### What to work on:
Reproduce, word for word, the entire blog post about floating-head campaign posters that appears below.

August 13, 2021

"Right, I love floating heads. Some of my favorite posters are floating heads."

"I’ve spent a good deal of time talking to people about where the design comes from. There’s a 1908 [William Howard] Taft; they show up in Lyndon Johnson for Senate posters, one shows up in 1940, and then by 1944 and on, they sort of become the wave, and in the 1950s, and up to about 1968, floating heads—I mean, no collar at all, just totally floating heads—are everywhere. And then they just disappear. The working theory right now is that jobbers just decided to do it that way. It wasn’t a grand design-school concept."

From "THE ART HISTORY OF PRESIDENTIAL CAMPAIGN POSTERS/Against the backdrop of the 2020 US presidential election, historian Hal Wert takes us through the artistic and political evolution of American campaign posters, from their origin in 1844 to the present. In an interview with Quarterly editor Gillian Jakab, Wert highlights an array of landmark posters and the artists who made them" (Gagosian). 

 I got there as I was researching posters from around 1900 that were characterized by Andrew Cuomo as trying "to communicate their whole platform on one piece of paper." I like the old-time-y posters that do that, but it would be wrong to think that extremely simple posters weren't around back then. I mean, this Taft poster is hilariously simple (and fantastic):

13 comments:

Temujin said...

### Source material:

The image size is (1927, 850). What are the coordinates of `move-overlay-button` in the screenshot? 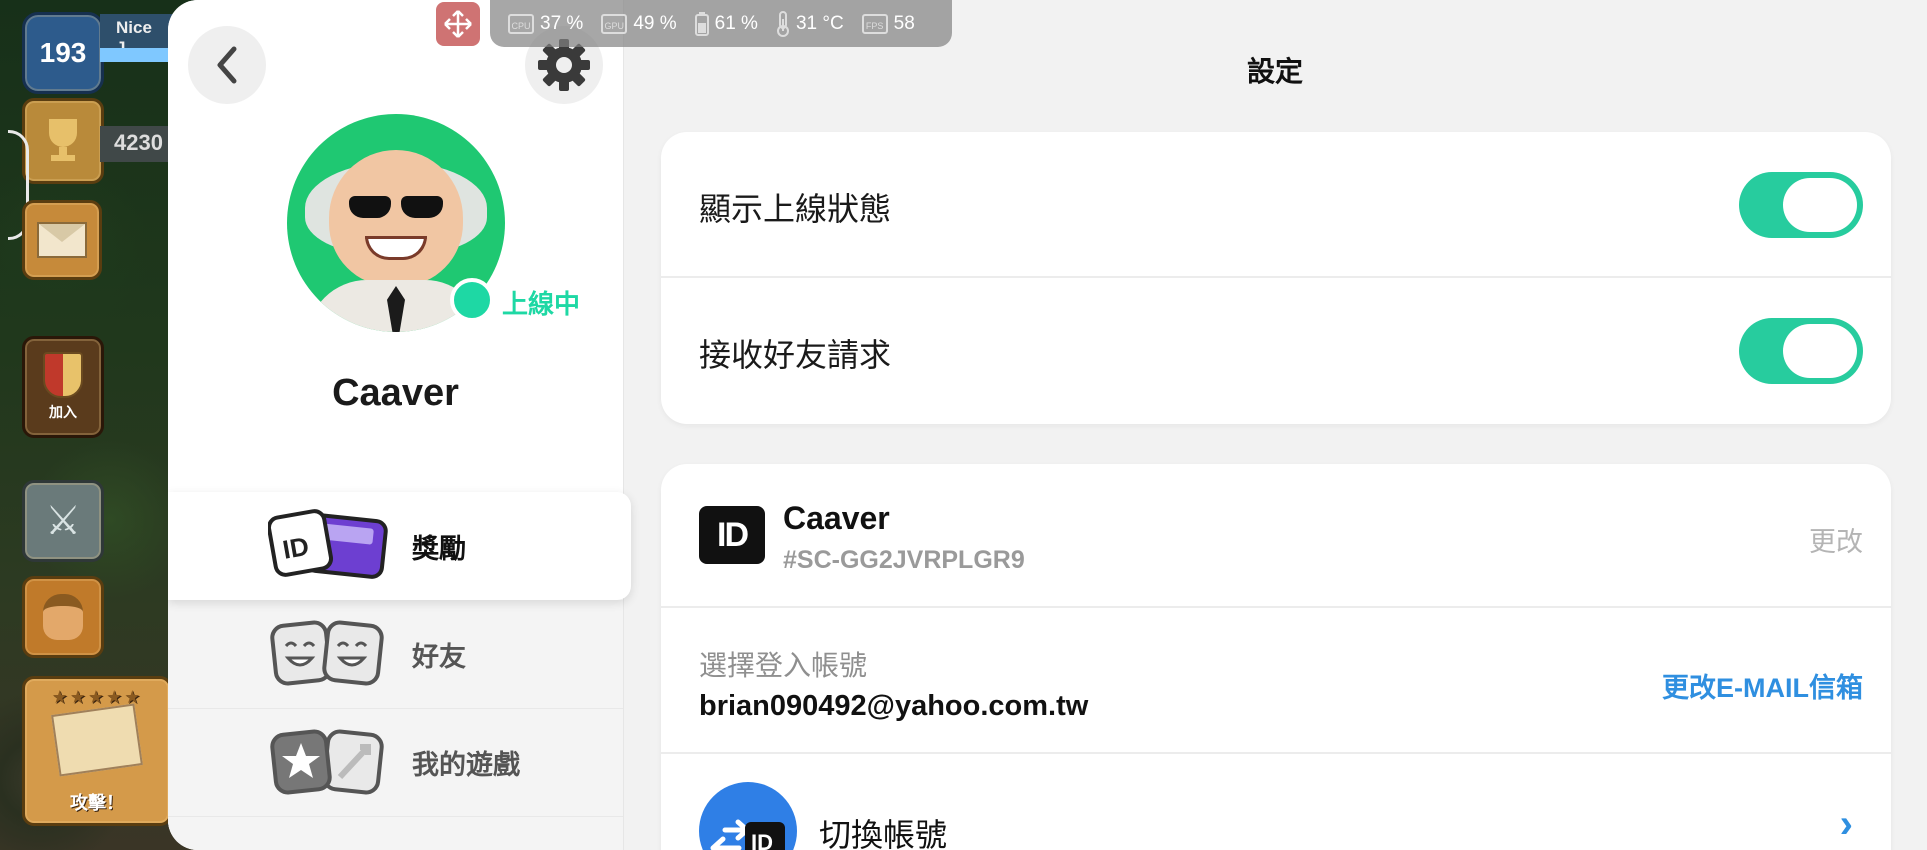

### Exercise result:
August 13, 2021

"Right, I love floating heads. Some of my favorite posters are floating heads."

"I’ve spent a good deal of time talking to people about where the design comes from. There’s a 1908 [William Howard] Taft; they show up in Lyndon Johnson for Senate posters, one shows up in 1940, and then by 1944 and on, they sort of become the wave, and in the 1950s, and up to about 1968, floating heads—I mean, no collar at all, just totally floating heads—are everywhere. And then they just disappear. The working theory right now is that jobbers just decided to do it that way. It wasn’t a grand design-school concept."

From "THE ART HISTORY OF PRESIDENTIAL CAMPAIGN POSTERS/Against the backdrop of the 2020 US presidential election, historian Hal Wert takes us through the artistic and political evolution of American campaign posters, from their origin in 1844 to the present. In an interview with Quarterly editor Gillian Jakab, Wert highlights an array of landmark posters and the artists who made them" (Gagosian). 

 I got there as I was researching posters from around 1900 that were characterized by Andrew Cuomo as trying "to communicate their whole platform on one piece of paper." I like the old-time-y posters that do that, but it would be wrong to think that extremely simple posters weren't around back then. I mean, this Taft poster is hilariously simple (and fantastic):

13 comments:

Temujin said...